Founding tells the story of the beginning of Richter's journey as he discovers The Land and its people. I feel like this would have been the equivalent of the first book in a campaign box set, and it wraps up rather nicely at the end with many strings closed, but leaves a few hanging out there to be pulled apart in the next book - which I am definitely getting as soon as my Audible credits are here.
The end of the third book in the Charlie Davidson series was emotionally draining and somewhat traumatic. Betrayal all around, and I wondered how Charlie was going to come out of this one.
Well, she doesn't exactly. Which was a stroke of brilliance by author Darynda Jones to make her seem more human and real. She is no longer the Grim Reaper and PI Extrodiarre, she is also Charlie - the woman who was hurt, betrayed, and tortured - trying to come to terms with what she's going to do next and looking for comfort in her credit card and home shopping channels.
It takes a new case to start to bring her back to herself. And this case was pretty interesting. I loved the look at the psychology behind our memories and what trauma can do to them. There were some pretty nice twists in it as well, and while I sort of had things figured out, there was one really big surprise that I didn't see coming at all. I understand that Charlie's cases need to be action-packed and exciting, but I'd like to see her come of out one without a near-death experience.
Reyes is back and not in Charlie's good graces. But he has a few things up his sleeve still to try and make things right with her. I'm incredibly curious to see where their storyline goes as we find out more and more about Charlie's unknown abilities and Reyes' background and motives.
I think the narrator for this audiobook is one of my favorites. She tells the story so well and is very easy to listen to.
I feel like this book is the real beginning of the world known as Shannara. The Legends of Shannara series starts after "our" world has ended and a small enclave of various races and creatures have taken shelter within a magical foggy shield. The world has been kept at bay as it crumbles under countless disasters, but this small group has lived in peace behind their magical walls, forming the beginnings of the kingdoms and regions I've grown to love over the vast Shannara series.
But the walls begin to crumble, and the outside world comes calling in a rather vicious and bloodthirsty way.
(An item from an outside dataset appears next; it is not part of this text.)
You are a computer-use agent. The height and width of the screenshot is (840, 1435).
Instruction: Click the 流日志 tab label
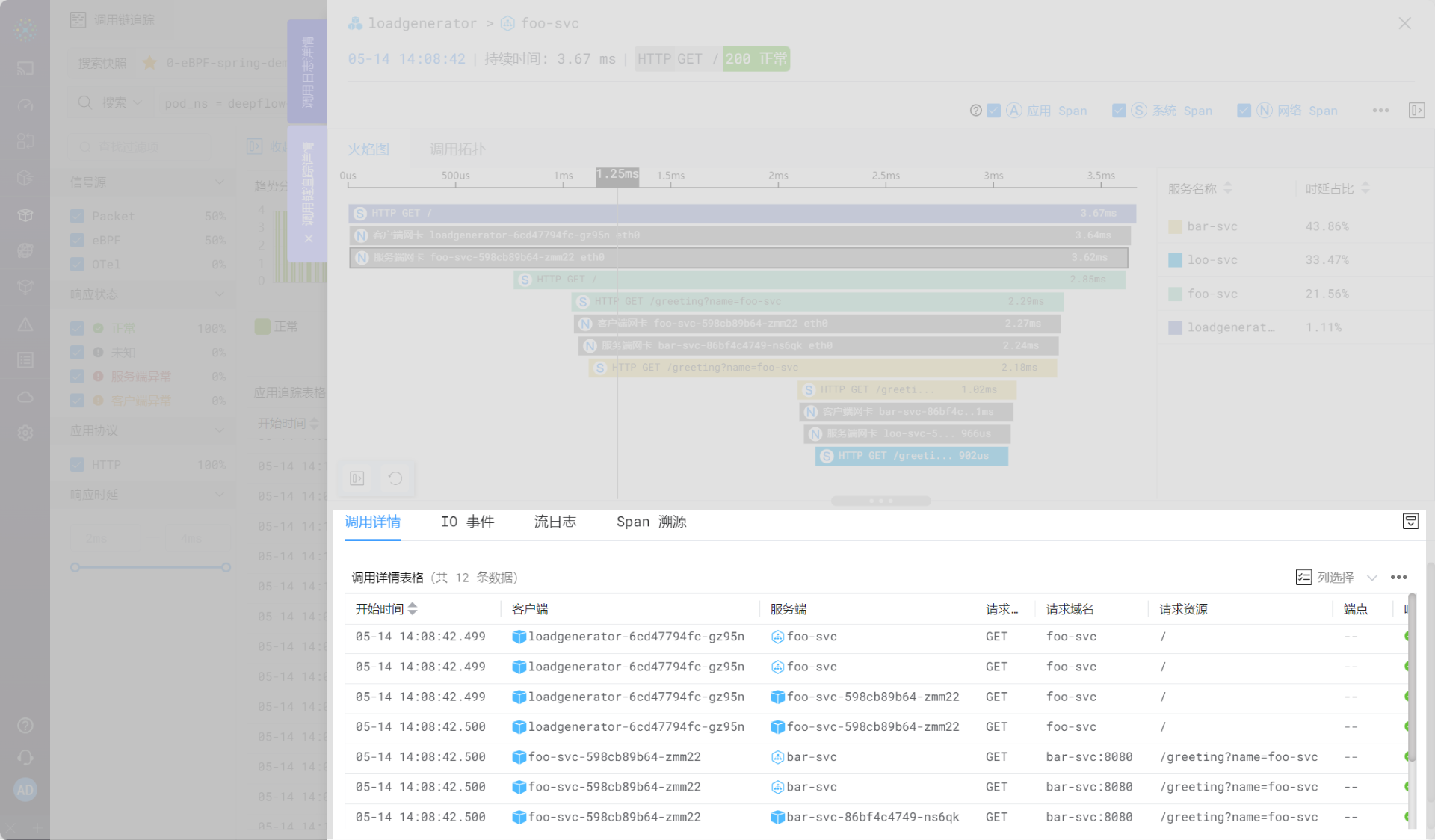[555, 522]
Having been protected for so long, the people of Shannara are not prepared and don't even really believe the scouts who spotted the intruders - and the invaders. The outside world has been struggling to survive, and the formerly sheltered valley looks like a place they want to call home as well.
I found a lot of those traditional fantasy elements that I love so much. A handful of people slowly becoming a small part of 5 or 6. Different races and regions coming together, trying to save a world that doesn't even know (or want to admit) that it needs saving. Enemies and dangers hiding in plain sight and betrayal always a possibility with each new turn. By the end of the book, the lines have been drawn and many of the sides have been determined, but I haven't even gotten to the big fight yet. Things are still being prepared, and you never know what could happen next.